I have enjoyed other books by Lisa See and would try another but not narrated by Jodi Long. Perhaps her next novel I will read instead. I read Snowflower and loved it. So perhaps this author's voice speaks better to me through reading it.
No, I loved the idea of this novel taking place in San Francisco and the whole idea of Asian performers of the time. It was just the dialogue and the narrator that did me in.
I found the narrators efforts to make each voice different very confusing and put on. The dialogue in this book is not stellar but with a narrator embellishing it even more, I think it made it worse.
Not sure what scenes I would cut, although the novel moved so slowly most of the way through, it was an effort to finish it. But, who can stand to waste a credit!!
Living life trying to catch up with my smart friends.
The story was okay and I have no doubt it could have been a better listen had they chosen a different narrator. I felt like I was listening to Ethel Mertz every time Ruby spoke.
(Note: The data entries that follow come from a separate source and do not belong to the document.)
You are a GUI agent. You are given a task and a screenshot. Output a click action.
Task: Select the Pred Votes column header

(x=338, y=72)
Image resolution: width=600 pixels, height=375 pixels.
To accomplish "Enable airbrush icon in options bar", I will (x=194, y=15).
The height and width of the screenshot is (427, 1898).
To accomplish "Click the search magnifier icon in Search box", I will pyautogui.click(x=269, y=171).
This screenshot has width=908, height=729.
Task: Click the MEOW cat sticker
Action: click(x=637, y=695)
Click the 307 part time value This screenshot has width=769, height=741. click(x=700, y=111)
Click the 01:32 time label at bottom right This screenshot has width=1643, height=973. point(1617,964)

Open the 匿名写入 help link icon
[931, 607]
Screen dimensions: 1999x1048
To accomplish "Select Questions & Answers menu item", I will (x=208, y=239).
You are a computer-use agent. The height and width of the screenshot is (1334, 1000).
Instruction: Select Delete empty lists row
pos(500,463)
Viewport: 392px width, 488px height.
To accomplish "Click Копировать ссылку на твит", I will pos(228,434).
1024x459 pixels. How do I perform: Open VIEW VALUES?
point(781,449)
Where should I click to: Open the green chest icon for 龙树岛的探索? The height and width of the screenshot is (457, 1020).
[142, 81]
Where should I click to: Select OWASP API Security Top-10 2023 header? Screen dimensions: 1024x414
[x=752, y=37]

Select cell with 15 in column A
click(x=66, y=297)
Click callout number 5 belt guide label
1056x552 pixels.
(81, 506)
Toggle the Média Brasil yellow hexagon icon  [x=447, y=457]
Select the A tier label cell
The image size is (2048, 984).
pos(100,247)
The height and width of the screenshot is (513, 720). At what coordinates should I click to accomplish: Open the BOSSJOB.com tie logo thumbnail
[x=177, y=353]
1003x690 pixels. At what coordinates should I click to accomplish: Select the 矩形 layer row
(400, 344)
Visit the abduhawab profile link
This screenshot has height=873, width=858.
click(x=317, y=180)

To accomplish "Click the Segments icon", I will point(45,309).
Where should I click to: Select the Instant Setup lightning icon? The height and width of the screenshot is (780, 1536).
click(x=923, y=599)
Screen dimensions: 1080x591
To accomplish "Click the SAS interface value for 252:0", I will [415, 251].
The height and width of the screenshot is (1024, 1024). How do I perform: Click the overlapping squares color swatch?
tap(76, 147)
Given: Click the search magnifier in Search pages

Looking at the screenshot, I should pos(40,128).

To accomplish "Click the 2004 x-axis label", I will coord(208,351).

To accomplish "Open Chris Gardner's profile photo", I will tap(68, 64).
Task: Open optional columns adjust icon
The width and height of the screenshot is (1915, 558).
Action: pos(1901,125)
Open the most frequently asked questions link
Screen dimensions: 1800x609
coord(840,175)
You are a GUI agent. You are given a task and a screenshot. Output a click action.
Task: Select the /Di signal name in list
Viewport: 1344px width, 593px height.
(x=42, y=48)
I personally would have liked more historical account of the camps woven in with their relationships.
A narrator with some depth. The narrator made them all sound insincere and as if they were acting in a play.
I'm so pleased the reader is different. I found it really difficult to listen to Janet Song on Lisa's other recordings. It always sounded as if she was reading with a jawbreaker and a lot of saliva in her mouth. As to comments about Lisa's accent, I don't hear it so I have no complaints. The only times I hear 'an accent' is when she's reading 'Ruby' as her interpretation of that character's 'streetwise' nature means she's got this 1920's, Chicago type attitude. Anyhoo, it was fine with me. The only thing I'd comment against her is that I found her 'voices' for a character changed when narrating as another character. I've read and listened to most of Lisa's books.
I love reading Lisa's historical fiction. It's not over dramatised and has enough interesting facts and details to peak both the non-fiction reader in me. Still, her best book for me will always be Snow Flower and the Secret Fan in that respect.